Edward Lo: 100%. I think that it’s not only if the merchants will get breached, it’s a matter of when. It doesn’t matter how sophisticated your networks or your firewalls are. Hackers and malware and viruses and intrusions will eventually get there and penetrate your system. And then when you devalue the card data, well that for us we feel safe and good about it. They can have the card data but they’ll never be able to decrypt it. So making it kind of worthless to them.
Danielle Duclos: To me it sounds as if Volanté has positioned itself as a company that truly cares about the payment security of their clients. Especially small to medium-sized businesses that simply do not have the resources to do this themselves. Do you feel as if the industry, in general, and processors and gateways could be moving toward more adoption of a Decryptx, for example, solution to provide to their clients or should they be?
Edward Lo: Yes, I think payments as a whole is moving toward this, because of the rise in digital methods of transactions like credit cards, debit cards and mobile payments. We’ll continue to see less and less use of cash. And as we move towards more digital transactions, I truly believe that all transactions should be encrypted. Because no merchant should be processing any sort of payment without a validated point-to-point encryption solution. It protects them as well as protecting the cardholder.
And as a user of these cards and debit cards and payment solutions, I would want all transactions to be encrypted. And it’s actually funny, every single time I go and hand over my credit card and I tap or swipe at the pin pad, I make sure that I see their pin pad to see if they have a validated P2PE solution. And when I don’t see it, I get a little nervous and I don’t really want to give it to them. So I think that, in the future, we should move towards a standard that all processing should have point-to-point encryption as a standard.
Danielle Duclos: That’s a very interesting thought, because I know that at least in Europe there’s been talk of mandating P2PE for MPOS. And we’ve also seen everything that’s going on with GDPR and the huge fines that are being levied. So it will be interesting to see if the U.S. eventually moves toward a standardization of encryption of payments as a whole. In terms of, you mentioned mobile, you mentioned tapping, you mentioned a little bit about some different ways of payments – we all kind of think cash and checks are probably going away. What else do you see for the future of payments in terms of payment security? You’re in a very interesting industry with hospitality for example, where you have a lot of unattended and pay at the table. Are you seeing any of that kind of demand from your customers?
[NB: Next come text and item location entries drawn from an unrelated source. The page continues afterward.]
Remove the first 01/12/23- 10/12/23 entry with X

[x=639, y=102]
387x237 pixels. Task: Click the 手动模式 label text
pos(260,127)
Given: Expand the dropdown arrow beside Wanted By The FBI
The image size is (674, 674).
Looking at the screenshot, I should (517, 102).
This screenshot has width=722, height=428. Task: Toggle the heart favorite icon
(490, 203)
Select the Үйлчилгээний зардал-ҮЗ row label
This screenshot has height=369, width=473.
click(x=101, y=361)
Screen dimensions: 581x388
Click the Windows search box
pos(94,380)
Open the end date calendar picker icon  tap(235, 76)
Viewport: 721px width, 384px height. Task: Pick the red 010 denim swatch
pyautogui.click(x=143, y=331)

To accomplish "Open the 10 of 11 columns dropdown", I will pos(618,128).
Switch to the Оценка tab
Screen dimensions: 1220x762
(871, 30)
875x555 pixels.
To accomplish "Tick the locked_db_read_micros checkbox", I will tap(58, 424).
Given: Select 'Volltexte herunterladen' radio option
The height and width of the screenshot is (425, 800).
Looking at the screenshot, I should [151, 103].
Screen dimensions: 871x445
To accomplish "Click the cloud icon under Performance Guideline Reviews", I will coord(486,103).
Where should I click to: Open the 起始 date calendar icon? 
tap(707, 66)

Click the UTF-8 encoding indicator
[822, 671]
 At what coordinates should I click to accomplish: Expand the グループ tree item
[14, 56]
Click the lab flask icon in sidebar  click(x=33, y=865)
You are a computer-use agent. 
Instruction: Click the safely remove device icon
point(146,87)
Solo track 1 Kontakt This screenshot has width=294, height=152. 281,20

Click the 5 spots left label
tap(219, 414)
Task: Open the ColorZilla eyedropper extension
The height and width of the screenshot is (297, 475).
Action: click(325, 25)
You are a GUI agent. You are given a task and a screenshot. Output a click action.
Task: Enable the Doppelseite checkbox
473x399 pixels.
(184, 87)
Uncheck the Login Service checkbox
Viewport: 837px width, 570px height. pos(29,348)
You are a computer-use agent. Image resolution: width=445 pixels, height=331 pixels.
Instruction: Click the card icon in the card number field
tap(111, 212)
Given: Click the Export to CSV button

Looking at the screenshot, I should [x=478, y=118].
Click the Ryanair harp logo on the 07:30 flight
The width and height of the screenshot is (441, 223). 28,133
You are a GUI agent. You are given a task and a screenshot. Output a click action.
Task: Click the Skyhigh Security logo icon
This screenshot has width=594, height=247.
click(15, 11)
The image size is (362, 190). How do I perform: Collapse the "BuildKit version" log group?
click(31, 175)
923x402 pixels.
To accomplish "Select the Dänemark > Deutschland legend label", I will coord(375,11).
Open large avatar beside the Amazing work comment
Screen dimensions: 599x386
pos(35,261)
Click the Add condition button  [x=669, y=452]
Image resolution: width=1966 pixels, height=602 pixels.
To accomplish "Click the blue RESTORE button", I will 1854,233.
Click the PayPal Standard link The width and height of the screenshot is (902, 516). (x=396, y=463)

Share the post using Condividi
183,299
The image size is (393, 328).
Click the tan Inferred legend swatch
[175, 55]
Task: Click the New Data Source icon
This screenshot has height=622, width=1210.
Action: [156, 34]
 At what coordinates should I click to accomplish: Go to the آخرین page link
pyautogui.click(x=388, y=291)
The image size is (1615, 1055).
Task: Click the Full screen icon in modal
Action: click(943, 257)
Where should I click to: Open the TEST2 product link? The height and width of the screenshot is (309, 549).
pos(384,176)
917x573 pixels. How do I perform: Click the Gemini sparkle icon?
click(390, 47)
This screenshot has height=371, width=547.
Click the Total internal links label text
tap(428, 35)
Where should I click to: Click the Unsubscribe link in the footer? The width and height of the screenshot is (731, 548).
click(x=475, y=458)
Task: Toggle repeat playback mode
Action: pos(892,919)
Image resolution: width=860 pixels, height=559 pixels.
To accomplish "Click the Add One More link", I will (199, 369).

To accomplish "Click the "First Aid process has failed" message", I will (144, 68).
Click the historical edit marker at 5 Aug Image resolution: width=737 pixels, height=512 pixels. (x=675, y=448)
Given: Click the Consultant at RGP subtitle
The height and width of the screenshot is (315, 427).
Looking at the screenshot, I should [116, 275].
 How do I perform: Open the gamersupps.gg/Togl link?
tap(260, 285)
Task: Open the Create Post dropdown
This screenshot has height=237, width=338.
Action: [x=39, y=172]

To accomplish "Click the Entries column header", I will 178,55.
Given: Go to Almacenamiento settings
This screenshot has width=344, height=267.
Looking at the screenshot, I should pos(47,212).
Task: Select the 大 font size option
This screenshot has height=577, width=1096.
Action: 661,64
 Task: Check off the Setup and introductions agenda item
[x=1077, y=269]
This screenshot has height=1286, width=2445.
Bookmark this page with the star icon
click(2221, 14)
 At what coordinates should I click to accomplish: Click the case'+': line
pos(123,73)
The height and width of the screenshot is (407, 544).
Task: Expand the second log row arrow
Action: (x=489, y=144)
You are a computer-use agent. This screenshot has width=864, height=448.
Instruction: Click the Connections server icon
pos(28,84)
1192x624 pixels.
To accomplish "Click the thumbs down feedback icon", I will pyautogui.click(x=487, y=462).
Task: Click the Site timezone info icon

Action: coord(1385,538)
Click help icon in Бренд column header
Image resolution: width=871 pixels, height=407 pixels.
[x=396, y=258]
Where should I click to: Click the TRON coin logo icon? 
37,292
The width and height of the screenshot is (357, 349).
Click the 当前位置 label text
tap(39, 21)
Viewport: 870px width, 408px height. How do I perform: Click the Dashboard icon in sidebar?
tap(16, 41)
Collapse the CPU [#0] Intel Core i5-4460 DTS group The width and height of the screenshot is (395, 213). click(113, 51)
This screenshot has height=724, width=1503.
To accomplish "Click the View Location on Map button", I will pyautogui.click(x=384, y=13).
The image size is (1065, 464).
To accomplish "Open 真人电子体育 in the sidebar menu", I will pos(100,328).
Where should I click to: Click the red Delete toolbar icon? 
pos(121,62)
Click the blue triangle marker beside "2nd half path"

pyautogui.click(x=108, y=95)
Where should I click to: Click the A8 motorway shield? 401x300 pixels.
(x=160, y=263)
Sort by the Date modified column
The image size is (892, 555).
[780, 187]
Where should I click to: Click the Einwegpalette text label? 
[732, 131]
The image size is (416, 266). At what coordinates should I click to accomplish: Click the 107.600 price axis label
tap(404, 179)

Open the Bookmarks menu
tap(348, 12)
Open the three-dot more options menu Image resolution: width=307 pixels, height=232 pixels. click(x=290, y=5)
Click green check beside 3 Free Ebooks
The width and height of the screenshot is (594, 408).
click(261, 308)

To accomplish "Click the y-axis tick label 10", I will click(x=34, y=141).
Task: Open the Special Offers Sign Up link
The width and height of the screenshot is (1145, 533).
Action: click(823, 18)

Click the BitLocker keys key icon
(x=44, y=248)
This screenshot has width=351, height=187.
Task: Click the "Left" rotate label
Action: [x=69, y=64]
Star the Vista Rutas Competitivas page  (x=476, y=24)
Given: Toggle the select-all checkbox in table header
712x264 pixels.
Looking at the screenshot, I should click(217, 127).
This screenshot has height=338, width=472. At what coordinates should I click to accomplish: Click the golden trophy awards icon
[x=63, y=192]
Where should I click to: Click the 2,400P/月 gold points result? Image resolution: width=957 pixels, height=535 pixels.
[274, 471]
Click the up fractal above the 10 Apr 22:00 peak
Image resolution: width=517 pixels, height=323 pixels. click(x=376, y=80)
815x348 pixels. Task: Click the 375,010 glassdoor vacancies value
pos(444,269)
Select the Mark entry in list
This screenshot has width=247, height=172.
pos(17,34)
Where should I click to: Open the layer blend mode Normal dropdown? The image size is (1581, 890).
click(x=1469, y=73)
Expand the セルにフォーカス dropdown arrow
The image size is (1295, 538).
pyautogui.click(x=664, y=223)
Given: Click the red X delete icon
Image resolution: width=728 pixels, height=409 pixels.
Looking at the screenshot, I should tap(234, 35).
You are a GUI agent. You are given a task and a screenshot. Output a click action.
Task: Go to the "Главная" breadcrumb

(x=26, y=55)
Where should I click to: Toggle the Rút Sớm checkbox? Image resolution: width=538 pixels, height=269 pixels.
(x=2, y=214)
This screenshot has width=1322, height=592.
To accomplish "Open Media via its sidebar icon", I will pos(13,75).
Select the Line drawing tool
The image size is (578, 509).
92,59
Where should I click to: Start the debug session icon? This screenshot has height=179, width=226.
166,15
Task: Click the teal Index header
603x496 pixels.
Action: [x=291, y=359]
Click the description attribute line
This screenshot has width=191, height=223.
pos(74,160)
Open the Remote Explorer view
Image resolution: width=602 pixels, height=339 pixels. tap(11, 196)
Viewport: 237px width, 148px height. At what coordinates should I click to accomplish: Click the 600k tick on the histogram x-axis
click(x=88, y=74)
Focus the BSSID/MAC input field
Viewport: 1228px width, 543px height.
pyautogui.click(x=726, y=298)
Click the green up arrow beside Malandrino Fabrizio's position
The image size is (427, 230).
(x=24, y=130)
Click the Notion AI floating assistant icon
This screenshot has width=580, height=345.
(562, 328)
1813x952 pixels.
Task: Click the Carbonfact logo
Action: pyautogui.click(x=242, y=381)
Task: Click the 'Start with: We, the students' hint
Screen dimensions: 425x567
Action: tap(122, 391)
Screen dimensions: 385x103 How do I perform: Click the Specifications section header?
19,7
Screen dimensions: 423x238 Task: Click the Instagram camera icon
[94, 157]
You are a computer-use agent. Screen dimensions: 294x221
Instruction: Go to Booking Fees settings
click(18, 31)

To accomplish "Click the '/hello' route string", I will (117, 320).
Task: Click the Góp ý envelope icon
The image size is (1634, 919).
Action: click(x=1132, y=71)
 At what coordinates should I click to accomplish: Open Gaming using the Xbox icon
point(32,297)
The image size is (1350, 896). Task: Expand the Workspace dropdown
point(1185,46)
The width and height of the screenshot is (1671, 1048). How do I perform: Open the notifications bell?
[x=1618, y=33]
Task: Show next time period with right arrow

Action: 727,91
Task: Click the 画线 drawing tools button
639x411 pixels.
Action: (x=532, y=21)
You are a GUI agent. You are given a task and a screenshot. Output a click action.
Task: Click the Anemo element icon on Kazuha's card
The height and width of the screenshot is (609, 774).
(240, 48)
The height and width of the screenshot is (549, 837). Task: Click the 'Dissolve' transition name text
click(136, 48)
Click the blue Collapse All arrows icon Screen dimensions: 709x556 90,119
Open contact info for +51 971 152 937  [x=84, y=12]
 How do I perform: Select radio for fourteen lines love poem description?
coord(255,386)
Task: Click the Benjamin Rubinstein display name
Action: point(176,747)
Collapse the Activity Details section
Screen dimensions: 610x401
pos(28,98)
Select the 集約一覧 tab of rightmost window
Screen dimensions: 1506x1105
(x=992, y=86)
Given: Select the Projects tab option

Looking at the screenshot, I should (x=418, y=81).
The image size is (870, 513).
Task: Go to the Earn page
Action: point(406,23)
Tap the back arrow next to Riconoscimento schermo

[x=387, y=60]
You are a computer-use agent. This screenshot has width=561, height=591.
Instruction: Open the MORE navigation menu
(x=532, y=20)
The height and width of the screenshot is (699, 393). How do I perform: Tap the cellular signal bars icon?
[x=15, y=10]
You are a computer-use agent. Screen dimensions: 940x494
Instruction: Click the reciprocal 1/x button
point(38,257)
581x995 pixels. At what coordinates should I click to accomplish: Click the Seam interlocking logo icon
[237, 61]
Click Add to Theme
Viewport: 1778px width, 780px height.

Edward Lo: Yes, 100%. I think it’s going to move towards more digital payments. So we’re going to see more alternative payments like Alipay, WePay and we even have merchants asking for cryptocurrency payments. I think that regardless of what kind of digital transaction payment method they choose, the transactions should still be encrypted. It only makes the cardholder feel safer.
Danielle Duclos: Excellent. Well I want to thank you so much for your time today. And let the audience know that if you would like more information on Volanté and what they do, go to https://www.volantesystems.com/ and learn a little bit more about their platforms and the industries they serve.
And Edward, I want to thank you again for joining us today. Very insightful, very great information. Did you have anything else to add?
Edward Lo: Well, I just want to say thank you for having me and it was a pleasure speaking with you today. And I look forward to continuously working with you and your organization more closely in the near future.